For AWQ, AMD Quark for PyTorch only supports AWQ with quantization data type as uint4/int4 and per group, running on Linux with the GPU mode for now. More details are available in the AWQConfig documentation.

For SmoothQuant, more details are available in the SmoothQuantConfig documentation. A high-level explanation about SmoothQuant is available in Activation/weight smoothing (SmoothQuant) documentation.

For GPTQ, AMD Quark for PyTorch only supports GPTQ with quantization data type as uint4/int4 and per group, running on Linux with the GPU mode for now. More details are available in the GPTQConfig documentation.

Step 4: Setting up the overall Config for the model.#

In quark.torch.quantization.config.config.Config, you should set instances for all information of quantization (all instances are optional except global_quant_config).

For example:

# Example 1: W_INT8_A_INT8_PER_TENSOR
quant_config = Config(global_quant_config=W_INT8_A_INT8_PER_TENSOR_CONFIG)

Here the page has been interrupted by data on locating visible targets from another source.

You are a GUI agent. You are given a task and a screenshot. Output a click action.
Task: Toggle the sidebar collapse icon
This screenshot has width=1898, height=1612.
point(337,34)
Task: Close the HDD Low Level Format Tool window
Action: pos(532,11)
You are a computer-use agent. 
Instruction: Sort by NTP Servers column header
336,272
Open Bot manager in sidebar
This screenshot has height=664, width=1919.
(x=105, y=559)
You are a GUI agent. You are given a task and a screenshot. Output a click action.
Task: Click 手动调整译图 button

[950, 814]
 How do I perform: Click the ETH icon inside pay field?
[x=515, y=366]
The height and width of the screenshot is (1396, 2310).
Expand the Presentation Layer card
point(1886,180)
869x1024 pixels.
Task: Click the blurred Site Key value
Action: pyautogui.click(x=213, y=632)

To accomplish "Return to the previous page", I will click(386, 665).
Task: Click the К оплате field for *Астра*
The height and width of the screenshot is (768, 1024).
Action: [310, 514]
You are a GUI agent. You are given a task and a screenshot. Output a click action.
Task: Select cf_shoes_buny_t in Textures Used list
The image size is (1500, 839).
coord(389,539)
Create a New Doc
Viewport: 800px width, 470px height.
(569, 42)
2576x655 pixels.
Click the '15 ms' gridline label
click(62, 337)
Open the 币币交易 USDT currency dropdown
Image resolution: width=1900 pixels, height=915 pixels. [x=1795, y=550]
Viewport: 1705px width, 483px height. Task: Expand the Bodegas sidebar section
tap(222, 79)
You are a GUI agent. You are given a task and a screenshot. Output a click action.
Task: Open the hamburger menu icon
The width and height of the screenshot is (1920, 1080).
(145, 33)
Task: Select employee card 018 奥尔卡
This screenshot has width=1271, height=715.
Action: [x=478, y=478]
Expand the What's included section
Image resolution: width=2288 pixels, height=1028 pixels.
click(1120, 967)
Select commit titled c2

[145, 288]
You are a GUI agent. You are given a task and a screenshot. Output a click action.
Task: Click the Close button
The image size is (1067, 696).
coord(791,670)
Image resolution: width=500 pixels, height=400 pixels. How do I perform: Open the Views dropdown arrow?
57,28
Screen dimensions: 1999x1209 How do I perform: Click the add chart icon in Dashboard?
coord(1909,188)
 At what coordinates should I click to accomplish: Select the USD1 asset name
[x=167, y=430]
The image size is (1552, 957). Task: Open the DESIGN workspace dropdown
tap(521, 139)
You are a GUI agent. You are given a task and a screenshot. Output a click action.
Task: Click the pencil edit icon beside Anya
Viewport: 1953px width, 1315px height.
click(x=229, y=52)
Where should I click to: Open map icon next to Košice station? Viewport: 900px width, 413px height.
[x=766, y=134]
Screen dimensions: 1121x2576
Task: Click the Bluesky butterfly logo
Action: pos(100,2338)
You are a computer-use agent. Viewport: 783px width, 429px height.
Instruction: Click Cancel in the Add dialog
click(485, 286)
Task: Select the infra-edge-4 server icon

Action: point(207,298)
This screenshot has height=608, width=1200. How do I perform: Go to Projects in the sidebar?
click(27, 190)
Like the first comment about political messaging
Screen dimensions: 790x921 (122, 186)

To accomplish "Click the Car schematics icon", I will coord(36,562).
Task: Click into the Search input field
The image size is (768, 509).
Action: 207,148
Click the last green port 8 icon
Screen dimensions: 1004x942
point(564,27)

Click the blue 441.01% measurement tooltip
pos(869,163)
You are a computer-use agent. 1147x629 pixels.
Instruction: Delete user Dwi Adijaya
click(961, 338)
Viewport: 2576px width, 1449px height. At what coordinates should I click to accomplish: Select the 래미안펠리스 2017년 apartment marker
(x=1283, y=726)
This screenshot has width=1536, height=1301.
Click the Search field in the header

# Example 2: W_UINT4_PER_GROUP with advanced algorithm
quant_config = Config(global_quant_config=W_UINT4_PER_GROUP_CONFIG, algo_config=ALGORITHM_CONFIG)
EXCLUDE_LAYERS = ["lm_head"] # For language models
quant_config = replace(quant_config, exclude=EXCLUDE_LAYERS)

# Example 3: W_FP8_A_FP8_PER_TENSOR with KV_CACHE_FP8
quant_config = Config(global_quant_config=W_FP8_A_FP8_PER_TENSOR_CONFIG)
KV_CACHE_CFG = {
    "*v_proj":
    QuantizationConfig(input_tensors=quant_config.global_quant_config.input_tensors,
                       weight=quant_config.global_quant_config.weight,
                       output_tensors=FP8_PER_TENSOR_SPEC),
    "*k_proj":
    QuantizationConfig(input_tensors=quant_config.global_quant_config.input_tensors,
                       weight=quant_config.global_quant_config.weight,
                       output_tensors=FP8_PER_TENSOR_SPEC),
}
quant_config = replace(quant_config, layer_quant_config=KV_CACHE_CFG)

More details are available in the quark.torch.quantization.config.config.Config documentation.